Une initiative «populiste»

«L’abaissement du taux maximal du capital investi de 5% à 3,5% pour fixer la limite supérieure du loyer est incompréhensible à la fin de 2022. Il a été récemment annoncé que les ventes de nouveaux logements ont baissé de 23% l’année dernière, mais ce n’est pas vrai, la baisse a commencé en août, donc cette baisse est sur quatre mois, pas douze mois. Depuis août, le marché est mort et à l’heure actuelle c’est un effondrement. L’augmentation aussi forte que rapide des taux d’intérêt en est la cause principale. Tout découragement à l’investissement orchestré par le gouvernement sera néfaste dans un tel climat d’anxiété.»

Aujourd’hui, les taux d’intérêt augmentent sensiblement et durablement vers un niveau des 5% au moins. «Pourquoi alors investir dans un produit avec un rendement maximal de 3,5% si on peut espérer un rendement nettement plus élevé auprès d’un établissement bancaire? Les investisseurs sont complètement découragés à investir.
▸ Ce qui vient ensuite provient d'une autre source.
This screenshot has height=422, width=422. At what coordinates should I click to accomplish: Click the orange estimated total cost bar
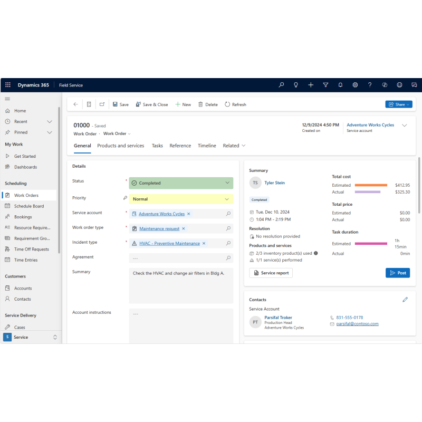[371, 185]
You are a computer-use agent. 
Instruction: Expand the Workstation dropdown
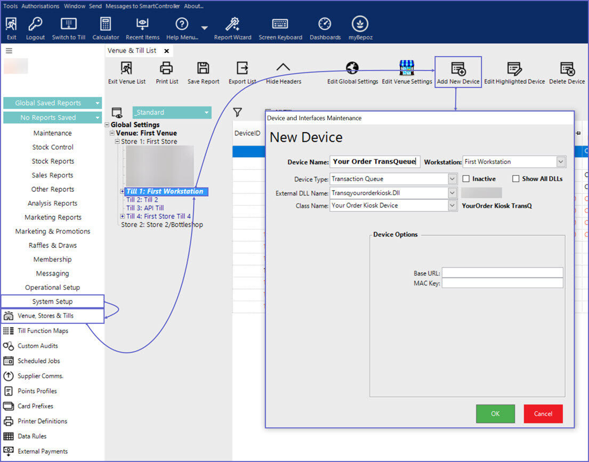coord(561,162)
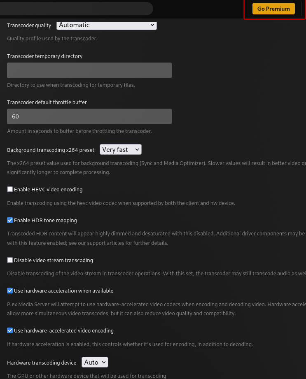Viewport: 306px width, 379px height.
Task: Click the throttle buffer field showing 60
Action: pyautogui.click(x=89, y=116)
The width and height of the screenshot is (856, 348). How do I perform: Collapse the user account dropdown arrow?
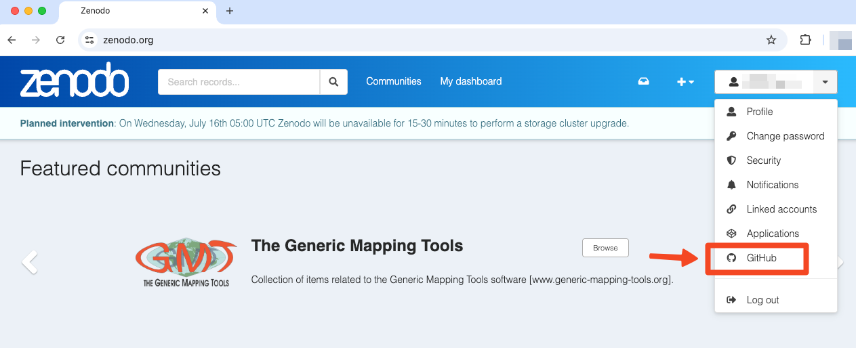point(825,82)
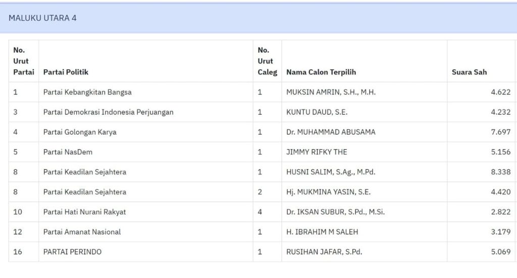Select candidate HUSNI SALIM, S.Ag., M.Pd.

332,172
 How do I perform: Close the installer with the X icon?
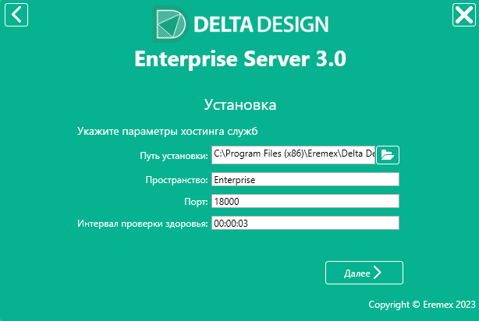pos(463,15)
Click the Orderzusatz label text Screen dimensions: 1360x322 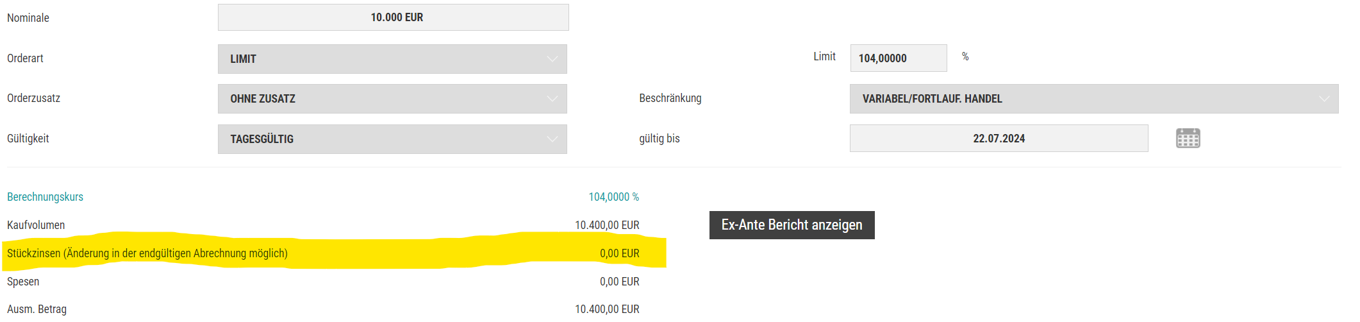[33, 98]
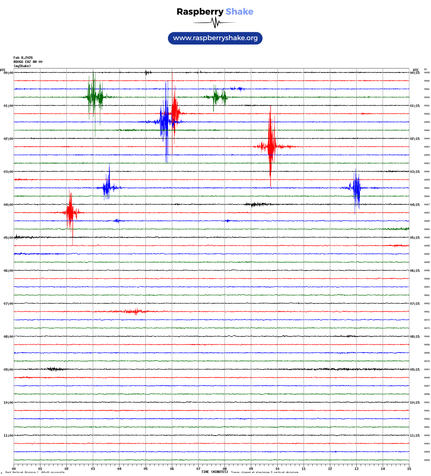This screenshot has width=431, height=476.
Task: Click the large red seismic event near minute 10
Action: click(271, 146)
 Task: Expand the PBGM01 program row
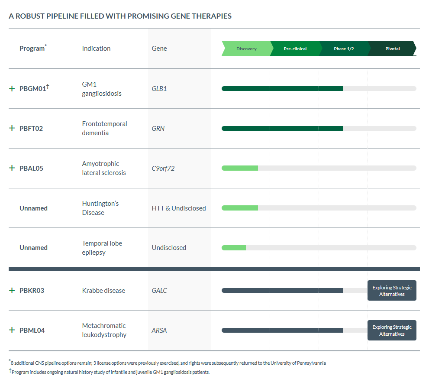click(x=12, y=88)
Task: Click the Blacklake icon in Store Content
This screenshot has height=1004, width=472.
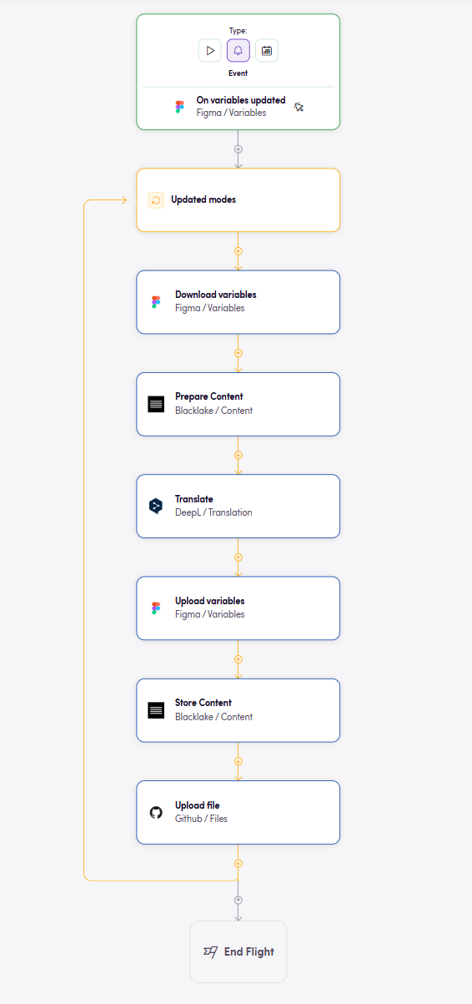Action: [156, 710]
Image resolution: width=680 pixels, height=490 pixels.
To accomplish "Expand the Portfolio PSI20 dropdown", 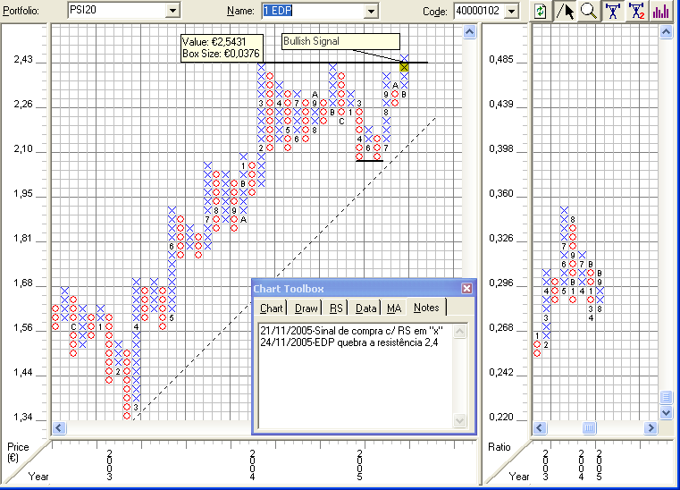I will pos(172,11).
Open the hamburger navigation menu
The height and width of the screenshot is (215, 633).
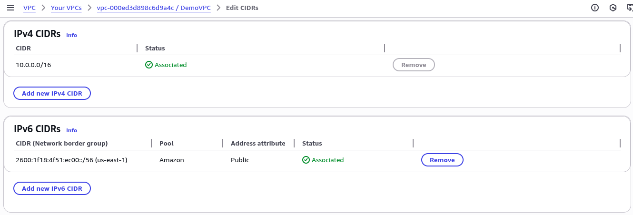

Et si les particuliers qui achètent pour leur propre habitation ne sont plus les acteurs principaux, il n’y a plus que des investisseurs, qui achètent pour louer, et si eux-mêmes sont découragés, il n’y a plus personne pour acheter», regrette le président de l’Union luxembourgeoise de la propriété immobilière.

«La crise que nous avons pour le moment a été faite au niveau de notre gouvernement, le problème bancaire de 2022 on savait dès 2021 que ça allait arriver, et le ministère du Logement n’a rien fait. À ceci s’ajoute qu’en 2020 nous avons découragé les investisseurs en diluant largement l’amortissement accéléré, avec l’imposition de la plus-value, et en ayant abandonné le taux de TVA super-réduit à 3% pour le deuxième immeuble. Et maintenant en pleine crise, à un moment où tout le marché était complètement bloqué, le ministre du Logement vient avec cette initiative populiste qui décourage tous les investisseurs. Pour le moment il est impossible de trouver un investisseur qui veut acheter, et le ministre du Logement est responsable de cette situation», conclut Me Krieger.